_Supplied text_
______
Tracy Morgan’s ‘Bona Fide’ is as erratic as his on-stage persona

Tracy Morgan has never left the spotlight for very long over the last two decades, as an irreplaceable force on “Saturday Night Live” and “30 Rock.” Yet, it is especially difficult to read between the lines of his larger than life characters in search of his “real” personality, which has only peaked out at the most inconvenient times. For many, the only thing separating Morgan from his “30 Rock” alter ego Tracy Jordan is an anti-gay rant that sparked controversy during a stand-up set in 2011. A man who has released several stand-up specials and an autobiography was reduced in the public eye to a regrettable 30 seconds.
______
_Supplied records_

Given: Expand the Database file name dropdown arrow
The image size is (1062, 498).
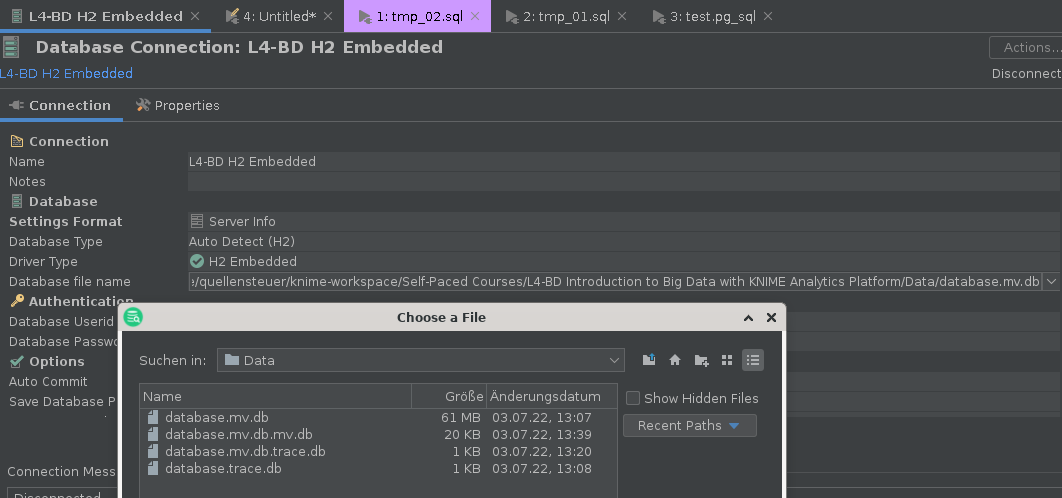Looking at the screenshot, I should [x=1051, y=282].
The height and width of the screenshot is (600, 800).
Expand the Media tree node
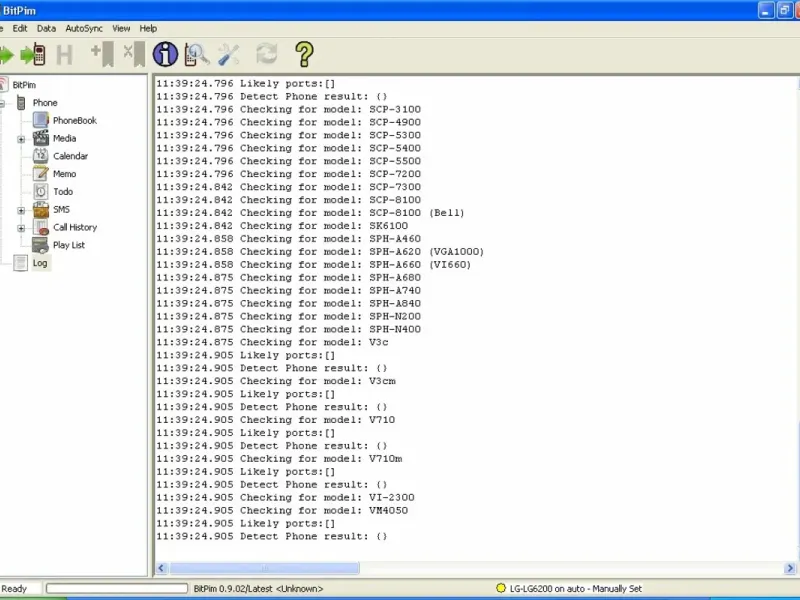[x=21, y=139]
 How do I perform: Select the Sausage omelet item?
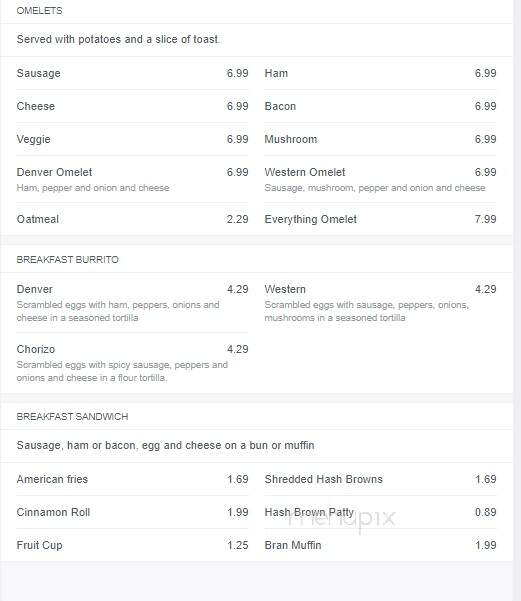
______
_Apply what you read_
(a) According to the piece on Tracy Morgan, what was the name of Morgan's alter ego on "30 Rock"?
(b) Write out the piece on Tracy Morgan from "Tracy Morgan has" up to and including "regrettable 30 seconds.".

_List of answers_
(a) Tracy Jordan

(b)
Tracy Morgan has never left the spotlight for very long over the last two decades, as an irreplaceable force on “Saturday Night Live” and “30 Rock.” Yet, it is especially difficult to read between the lines of his larger than life characters in search of his “real” personality, which has only peaked out at the most inconvenient times. For many, the only thing separating Morgan from his “30 Rock” alter ego Tracy Jordan is an anti-gay rant that sparked controversy during a stand-up set in 2011. A man who has released several stand-up specials and an autobiography was reduced in the public eye to a regrettable 30 seconds.